The piece represents both the success of the arts program in Santa Monica and its greatest weakness.
“Ophioderma Cielo” was a gift of the Santa Monica Arts Foundation in recognition of contributions of three local leaders — patron Abby Sher, local artist Jon Swihart and Bergamot Station founder Wayne Blank — who contribute to Santa Monica’s arts community, the first such Arts Leadership Award given by the foundation.
Although Santa Monica has a vibrant arts community, with 43 percent of its residents employed in the arts, according to a 2010 report, money to support the acquisition and repair of local artwork is in short supply.
The budget for the last Art Bank artwork purchase was $25,000 for eight works, including sales tax and framing, Moore said.
City Hall often commands better prices than a private collector, mainly because artists know that a local government can’t pay the rates of wealthy individuals and also because civic-minded artists like the idea of exposing a maximum number of people to their work, Moore said.
Even bargains come at a cost the budget can ill-afford, however.
The loss of Santa Monica’s Redevelopment Agency hit the arts budget hard, as have past and future cuts to the Community & Cultural Services Department.
“With the arts, there’s so little money for so many needs,” said Michael Myers, chair of the Arts Commission.
Myers, who spends his days running the Ruskin Group Theatre and associated acting school, has spent his eight years on the Arts Commission trying to balance a multitude of priorities facing Santa Monica’s artist community.
Acquisition of new works can’t always top that chart, particularly when the same dollars must also go to the repair of publicly-owned artwork.

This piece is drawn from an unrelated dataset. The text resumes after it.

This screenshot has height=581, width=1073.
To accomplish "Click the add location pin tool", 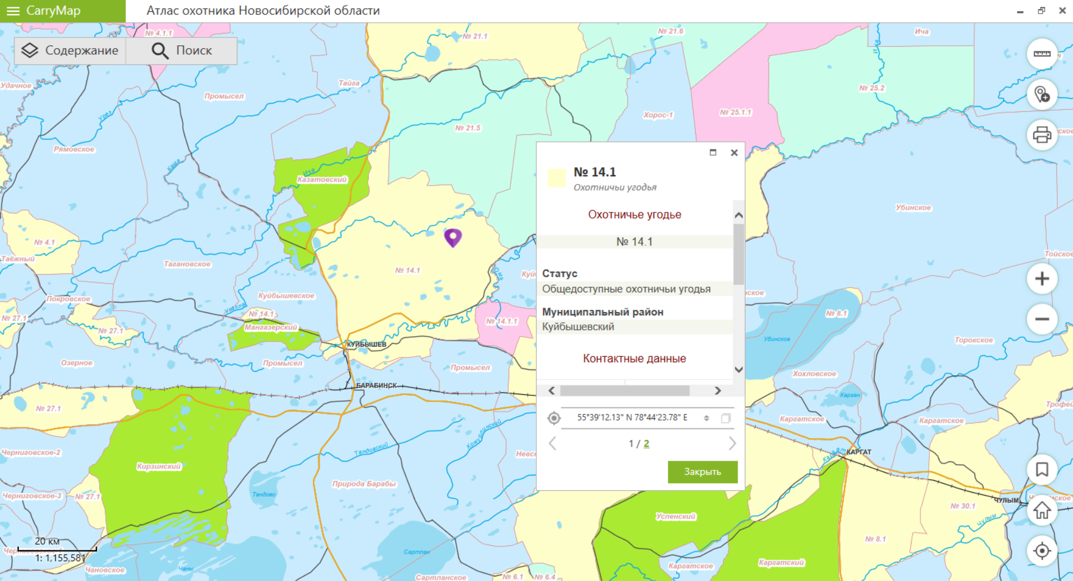I will tap(1042, 95).
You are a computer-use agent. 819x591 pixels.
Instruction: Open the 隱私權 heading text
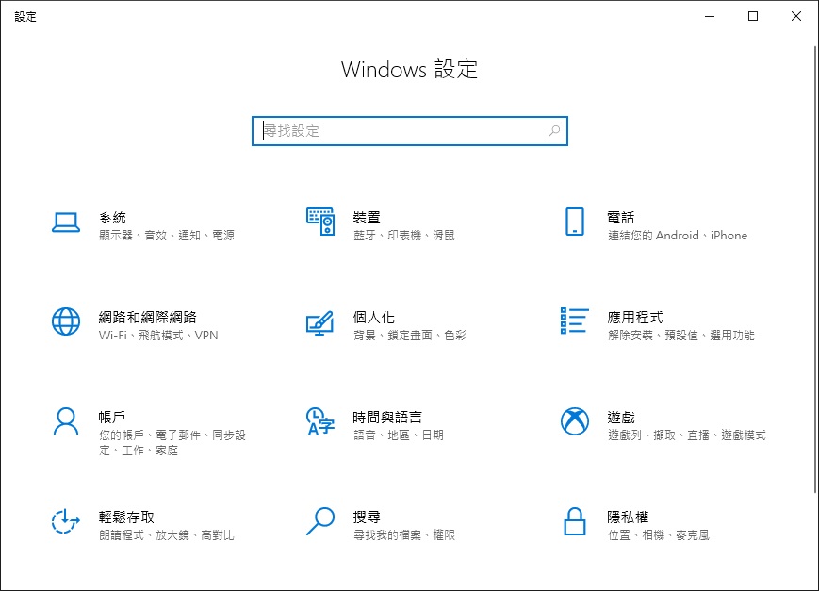tap(628, 517)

The department is about to embark on a complete review of its public art collection to identify repair needs and begin working them into future arts budgets.
Instead, they’re using innovative partnerships, such as one with the Herb Alpert Foundation to place two statues on Olympic Boulevard for two years on a loan, Myers said.

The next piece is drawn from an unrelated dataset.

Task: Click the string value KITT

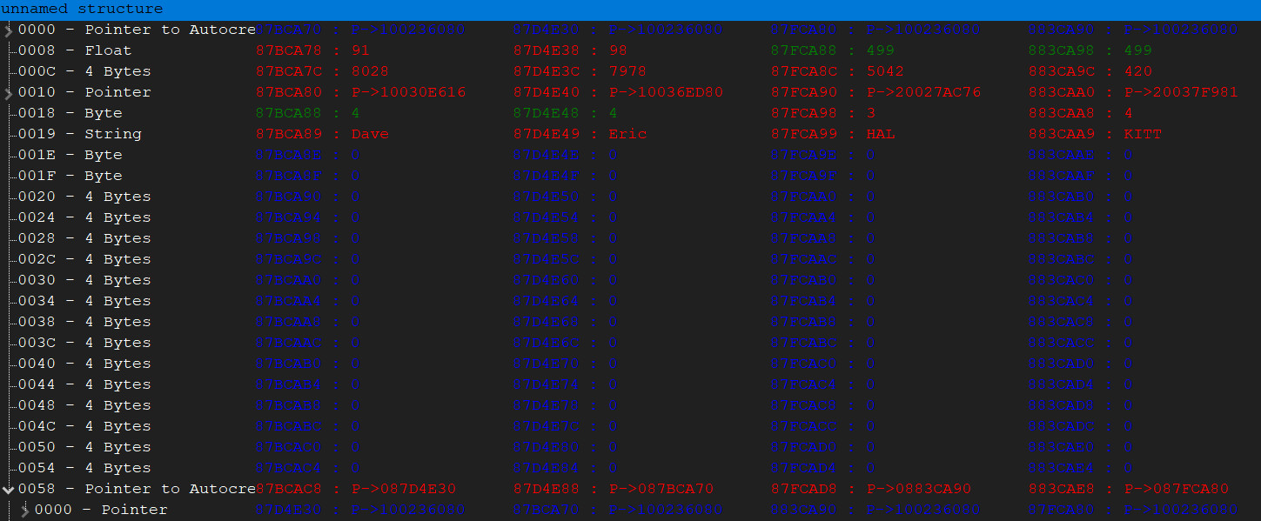Action: (1143, 135)
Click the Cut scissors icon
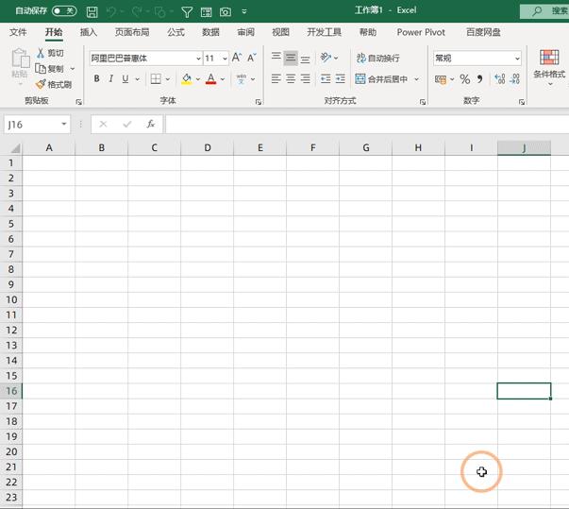569x509 pixels. pyautogui.click(x=41, y=54)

“They’re so entrepreneurial, and so creative,” he said, referring to the cultural affairs staff who care for the city’s art collection while also planning 2013’s Glow, an internationally-recognized public art event that will take place in September.
Although Myers doesn’t see the art collection expanding any time soon, the availability of high-quality work in public locations is a boon to the community.
“It makes high-quality art accessible to people who might otherwise not be able to see it,” he said. “Anything we can do to give people access to the arts is a good thing.”